Now assuming (as you are reading this blog) you’d agree with me that Westlife were the biggest pile of living sh*te musically since time began, then you’d probably also wonder why 2 tickets to see them would make an ideal Mother’s Day present. Do you really hate your mother that much? The assumption here seems to be that once you become a parent, any good taste you had before goes out of the window.
Well, bollocks to that. I’ve been a parent for 18 years now and in that time, I’ve never lost my taste and passion for music. I've certainly never decided to just add Westlife as a favourite on Spotify. There seems to be a misconception that somehow once you either pop out a little bundle of joy into the world or are involved in the creation and caring of such a bundle, the hard wiring in your brain suddenly turns into a jellified mess and you are only capable of enjoying a certain sort of bland and safe music.

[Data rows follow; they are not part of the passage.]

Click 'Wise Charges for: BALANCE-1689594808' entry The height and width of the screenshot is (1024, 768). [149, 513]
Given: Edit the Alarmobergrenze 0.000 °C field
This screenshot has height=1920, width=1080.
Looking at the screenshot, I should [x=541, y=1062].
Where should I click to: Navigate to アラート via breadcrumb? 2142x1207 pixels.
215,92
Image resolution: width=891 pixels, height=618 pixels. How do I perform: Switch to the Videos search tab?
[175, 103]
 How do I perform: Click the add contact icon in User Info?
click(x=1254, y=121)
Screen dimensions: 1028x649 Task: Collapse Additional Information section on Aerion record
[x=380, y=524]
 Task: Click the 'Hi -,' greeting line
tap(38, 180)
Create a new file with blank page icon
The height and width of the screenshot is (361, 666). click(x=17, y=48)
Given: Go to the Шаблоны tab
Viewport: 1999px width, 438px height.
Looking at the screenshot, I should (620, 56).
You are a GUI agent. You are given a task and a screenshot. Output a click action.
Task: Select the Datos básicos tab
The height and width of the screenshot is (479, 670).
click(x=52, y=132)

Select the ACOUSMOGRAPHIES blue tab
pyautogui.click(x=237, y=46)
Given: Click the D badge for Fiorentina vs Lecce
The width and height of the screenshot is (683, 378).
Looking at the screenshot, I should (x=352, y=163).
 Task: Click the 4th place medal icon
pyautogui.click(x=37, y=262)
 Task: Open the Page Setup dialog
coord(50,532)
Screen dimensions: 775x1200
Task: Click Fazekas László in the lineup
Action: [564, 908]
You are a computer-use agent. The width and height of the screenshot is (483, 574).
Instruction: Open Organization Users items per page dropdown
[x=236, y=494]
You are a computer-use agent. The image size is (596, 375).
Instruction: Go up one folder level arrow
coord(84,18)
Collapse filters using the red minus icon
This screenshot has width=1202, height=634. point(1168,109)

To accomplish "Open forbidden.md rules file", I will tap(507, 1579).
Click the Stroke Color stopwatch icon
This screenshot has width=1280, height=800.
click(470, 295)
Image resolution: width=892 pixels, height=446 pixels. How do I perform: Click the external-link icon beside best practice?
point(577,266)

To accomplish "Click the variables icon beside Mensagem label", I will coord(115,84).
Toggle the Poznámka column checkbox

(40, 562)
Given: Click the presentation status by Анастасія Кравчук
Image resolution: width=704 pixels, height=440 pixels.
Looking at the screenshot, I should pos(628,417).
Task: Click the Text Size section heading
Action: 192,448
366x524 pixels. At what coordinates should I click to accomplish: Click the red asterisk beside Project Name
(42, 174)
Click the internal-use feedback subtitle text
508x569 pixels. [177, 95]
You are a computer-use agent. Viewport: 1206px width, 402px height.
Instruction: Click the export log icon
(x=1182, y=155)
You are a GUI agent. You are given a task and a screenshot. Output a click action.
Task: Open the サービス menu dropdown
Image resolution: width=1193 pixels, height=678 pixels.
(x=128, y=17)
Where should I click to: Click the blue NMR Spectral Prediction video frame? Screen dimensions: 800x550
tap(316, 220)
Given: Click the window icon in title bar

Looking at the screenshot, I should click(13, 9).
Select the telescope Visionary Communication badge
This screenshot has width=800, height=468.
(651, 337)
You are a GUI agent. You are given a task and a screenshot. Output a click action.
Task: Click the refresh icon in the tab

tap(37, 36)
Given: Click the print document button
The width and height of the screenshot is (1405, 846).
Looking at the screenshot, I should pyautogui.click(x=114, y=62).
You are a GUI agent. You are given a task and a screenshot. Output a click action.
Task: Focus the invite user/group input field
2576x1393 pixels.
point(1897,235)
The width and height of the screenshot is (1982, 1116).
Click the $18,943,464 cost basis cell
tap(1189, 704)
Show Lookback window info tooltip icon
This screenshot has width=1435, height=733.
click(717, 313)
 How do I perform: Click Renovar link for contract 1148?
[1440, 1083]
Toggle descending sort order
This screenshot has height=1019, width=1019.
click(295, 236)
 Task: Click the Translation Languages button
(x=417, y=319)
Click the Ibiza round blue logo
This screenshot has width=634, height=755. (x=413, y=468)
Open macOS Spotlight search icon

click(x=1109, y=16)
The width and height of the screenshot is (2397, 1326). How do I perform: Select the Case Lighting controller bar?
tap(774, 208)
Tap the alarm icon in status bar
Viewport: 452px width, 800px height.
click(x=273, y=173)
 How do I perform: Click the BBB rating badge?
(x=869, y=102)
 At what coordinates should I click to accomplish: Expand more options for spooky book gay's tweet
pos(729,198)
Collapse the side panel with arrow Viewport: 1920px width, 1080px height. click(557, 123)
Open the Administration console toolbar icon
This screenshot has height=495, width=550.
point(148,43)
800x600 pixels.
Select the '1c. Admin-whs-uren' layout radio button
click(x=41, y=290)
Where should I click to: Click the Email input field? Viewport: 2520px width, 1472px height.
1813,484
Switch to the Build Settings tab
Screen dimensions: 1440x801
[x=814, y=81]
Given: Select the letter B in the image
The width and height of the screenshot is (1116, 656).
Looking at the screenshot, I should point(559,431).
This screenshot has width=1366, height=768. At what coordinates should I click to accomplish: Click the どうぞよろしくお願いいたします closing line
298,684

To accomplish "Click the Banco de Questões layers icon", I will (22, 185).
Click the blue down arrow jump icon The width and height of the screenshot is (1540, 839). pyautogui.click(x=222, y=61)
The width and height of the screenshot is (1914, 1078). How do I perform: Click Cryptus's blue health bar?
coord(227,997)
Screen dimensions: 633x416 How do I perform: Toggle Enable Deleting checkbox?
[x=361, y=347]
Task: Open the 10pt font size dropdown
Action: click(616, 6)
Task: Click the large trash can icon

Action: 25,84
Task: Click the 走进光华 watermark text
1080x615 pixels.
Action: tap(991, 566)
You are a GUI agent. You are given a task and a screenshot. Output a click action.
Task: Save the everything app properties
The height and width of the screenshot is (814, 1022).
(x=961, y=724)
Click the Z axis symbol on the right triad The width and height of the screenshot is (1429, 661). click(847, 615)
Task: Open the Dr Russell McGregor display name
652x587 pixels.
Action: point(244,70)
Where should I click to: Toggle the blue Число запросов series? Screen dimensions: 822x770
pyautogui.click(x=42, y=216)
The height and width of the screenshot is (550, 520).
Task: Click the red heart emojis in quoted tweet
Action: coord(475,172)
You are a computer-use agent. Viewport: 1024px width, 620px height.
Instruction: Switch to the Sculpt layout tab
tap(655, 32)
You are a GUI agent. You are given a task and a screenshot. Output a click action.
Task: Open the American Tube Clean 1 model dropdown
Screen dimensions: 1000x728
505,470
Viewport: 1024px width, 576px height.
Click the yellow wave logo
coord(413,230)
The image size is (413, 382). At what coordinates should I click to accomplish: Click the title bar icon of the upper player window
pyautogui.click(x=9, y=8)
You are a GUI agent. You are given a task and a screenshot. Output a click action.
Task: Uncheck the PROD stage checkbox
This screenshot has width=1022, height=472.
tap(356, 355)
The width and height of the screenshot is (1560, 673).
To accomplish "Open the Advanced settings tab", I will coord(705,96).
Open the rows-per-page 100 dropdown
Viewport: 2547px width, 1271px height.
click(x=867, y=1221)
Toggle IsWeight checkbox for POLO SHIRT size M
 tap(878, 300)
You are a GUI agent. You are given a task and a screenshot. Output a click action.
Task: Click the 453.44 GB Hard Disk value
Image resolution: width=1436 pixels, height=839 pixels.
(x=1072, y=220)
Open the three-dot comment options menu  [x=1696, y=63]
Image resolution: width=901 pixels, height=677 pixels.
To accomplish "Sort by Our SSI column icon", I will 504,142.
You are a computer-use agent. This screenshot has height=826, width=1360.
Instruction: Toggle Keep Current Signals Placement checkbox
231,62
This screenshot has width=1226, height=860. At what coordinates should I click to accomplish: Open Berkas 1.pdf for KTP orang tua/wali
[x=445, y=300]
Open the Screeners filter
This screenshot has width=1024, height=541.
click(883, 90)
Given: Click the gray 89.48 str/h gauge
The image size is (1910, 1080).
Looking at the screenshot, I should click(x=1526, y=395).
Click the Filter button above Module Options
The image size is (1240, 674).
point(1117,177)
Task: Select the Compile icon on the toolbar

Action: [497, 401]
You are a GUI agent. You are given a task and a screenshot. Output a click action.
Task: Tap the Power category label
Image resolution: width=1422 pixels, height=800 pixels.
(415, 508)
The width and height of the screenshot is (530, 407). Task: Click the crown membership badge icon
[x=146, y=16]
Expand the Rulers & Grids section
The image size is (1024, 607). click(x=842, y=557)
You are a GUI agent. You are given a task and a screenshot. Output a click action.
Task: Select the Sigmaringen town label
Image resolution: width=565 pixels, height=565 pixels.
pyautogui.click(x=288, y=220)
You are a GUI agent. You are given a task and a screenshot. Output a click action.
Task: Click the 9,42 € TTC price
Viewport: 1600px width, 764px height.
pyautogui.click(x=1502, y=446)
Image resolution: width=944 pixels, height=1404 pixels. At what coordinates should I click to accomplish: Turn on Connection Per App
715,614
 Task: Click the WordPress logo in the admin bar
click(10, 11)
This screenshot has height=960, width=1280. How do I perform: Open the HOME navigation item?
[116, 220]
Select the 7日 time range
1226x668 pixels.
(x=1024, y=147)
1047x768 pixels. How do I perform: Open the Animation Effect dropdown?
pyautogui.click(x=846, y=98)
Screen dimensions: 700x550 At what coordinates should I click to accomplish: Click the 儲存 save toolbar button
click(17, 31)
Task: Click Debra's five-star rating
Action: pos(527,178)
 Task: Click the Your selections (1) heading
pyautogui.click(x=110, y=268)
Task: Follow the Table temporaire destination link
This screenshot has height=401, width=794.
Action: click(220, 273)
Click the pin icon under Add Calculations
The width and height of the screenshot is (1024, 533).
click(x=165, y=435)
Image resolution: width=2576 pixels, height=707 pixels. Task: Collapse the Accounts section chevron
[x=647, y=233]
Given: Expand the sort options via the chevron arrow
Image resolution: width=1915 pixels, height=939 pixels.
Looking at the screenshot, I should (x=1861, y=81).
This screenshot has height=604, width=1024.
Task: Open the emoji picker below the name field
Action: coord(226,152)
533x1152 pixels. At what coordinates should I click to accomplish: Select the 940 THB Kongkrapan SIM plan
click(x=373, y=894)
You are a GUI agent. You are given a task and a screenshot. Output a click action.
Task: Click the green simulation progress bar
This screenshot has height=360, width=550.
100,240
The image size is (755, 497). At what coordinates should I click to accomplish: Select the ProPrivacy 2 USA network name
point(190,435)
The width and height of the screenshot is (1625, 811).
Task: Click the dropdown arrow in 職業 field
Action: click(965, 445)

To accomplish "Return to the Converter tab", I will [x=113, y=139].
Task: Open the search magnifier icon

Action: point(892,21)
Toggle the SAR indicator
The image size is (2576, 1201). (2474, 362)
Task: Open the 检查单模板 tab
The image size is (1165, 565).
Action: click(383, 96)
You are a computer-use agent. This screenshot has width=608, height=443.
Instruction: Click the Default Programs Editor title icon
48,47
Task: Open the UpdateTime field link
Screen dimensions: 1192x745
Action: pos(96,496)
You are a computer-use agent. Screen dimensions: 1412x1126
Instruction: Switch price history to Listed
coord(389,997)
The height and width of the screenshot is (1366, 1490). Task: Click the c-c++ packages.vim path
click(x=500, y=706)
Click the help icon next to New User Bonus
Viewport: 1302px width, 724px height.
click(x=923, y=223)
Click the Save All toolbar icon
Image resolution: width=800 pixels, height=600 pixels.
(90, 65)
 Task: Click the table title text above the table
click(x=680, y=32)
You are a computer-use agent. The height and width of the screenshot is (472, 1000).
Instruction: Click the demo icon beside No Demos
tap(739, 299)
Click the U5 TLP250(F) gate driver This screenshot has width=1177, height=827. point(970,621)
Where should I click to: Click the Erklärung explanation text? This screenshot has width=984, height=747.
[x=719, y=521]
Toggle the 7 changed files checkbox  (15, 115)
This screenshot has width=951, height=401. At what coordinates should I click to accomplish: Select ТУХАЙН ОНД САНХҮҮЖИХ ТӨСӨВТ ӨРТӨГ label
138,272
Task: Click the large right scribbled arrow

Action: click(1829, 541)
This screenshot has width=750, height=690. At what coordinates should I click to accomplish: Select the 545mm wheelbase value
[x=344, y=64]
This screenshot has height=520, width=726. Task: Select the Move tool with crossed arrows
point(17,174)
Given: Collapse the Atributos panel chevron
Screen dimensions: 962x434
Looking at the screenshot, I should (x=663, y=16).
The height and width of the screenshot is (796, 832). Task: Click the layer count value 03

Well if that is the case, I missed the memo. As did many of the other parents that I go to gigs with or meet at shows. Yes, I like Adele, and I enjoy the first Ed Sheeran album. But I also like Aphex Twin, Cabbage, Stormzy, PJ Harvey, Bon Iver, Sofi Tukker, Dream Wife and thousands more artists from a wide range of genres. Some are pretty mainstream. Some aren’t. It was the same when I was 17. 30 years on nothing has changed.
Of course, once you become a parent the time available that you have to yourself (and therefore to listen to music) is less. It's certainly the time when most music bloggers really struggle to continue their blogs. But that doesn’t mean that becoming a mum or dad has to alter what you like. “Music your mum would like,” is such a derogatory term.
Over the next few weeks I’ll be publishing a number of short blog posts about my relationship with music as a parent. I’ll be looking at going to festivals with kids, how my passion for music has influenced and impacted on how and what my children think about music as they reach and approach adulthood, how it’s possible for parents to like modern music rather than just nostalgic listening and the etiquette of attending a gig with your teenage child.
But with Mother’s Day approaching, kids please remember if you’re considering buying that Westlife CD as a present, it’s never too late for adoption. Love Mum and Dad.